若手達も周囲の発言を聞いて、次第に黙っていった。彼らとて、情はある。話を聞いて、尚無条件にヴォルフシュテインを非難して騒ぐ事は出来なかった。
こうした空気はグレンダンに多かれ少なかれ漂っていた。
これまで孤児と関わってきた、或いは関わる機会のあった人間は総じて、『やり方には問題があったが、気持ちも分かる』とレイフォンの行動に同情的だった。

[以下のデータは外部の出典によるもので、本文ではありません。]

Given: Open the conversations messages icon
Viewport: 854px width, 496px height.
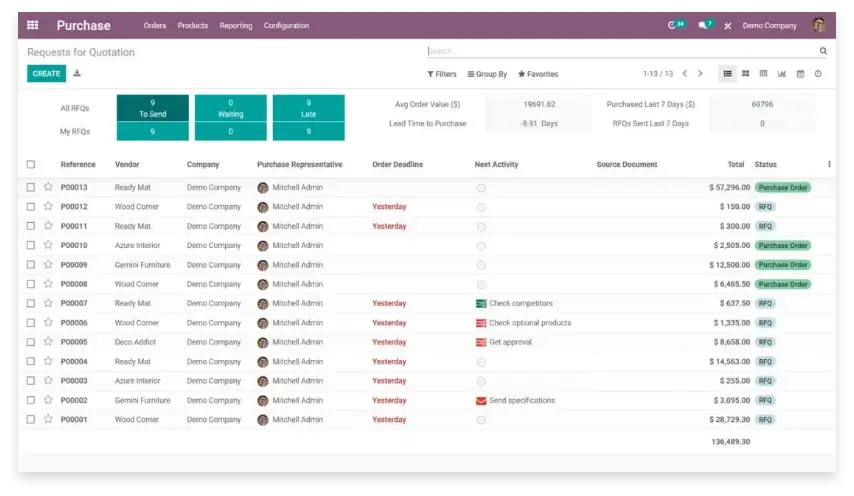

一般の人間の大勢は最初こそ非難していたが、次第に武芸者の、或いは孤児と関わりのある人達の声に、或いは自分で孤児の現状というものを見て……同じような空気へと変わって行った。『問題はあったし、処罰は受けるべきかもしれないが、そんなに重い罰は与える必要はないのではないか』、と……。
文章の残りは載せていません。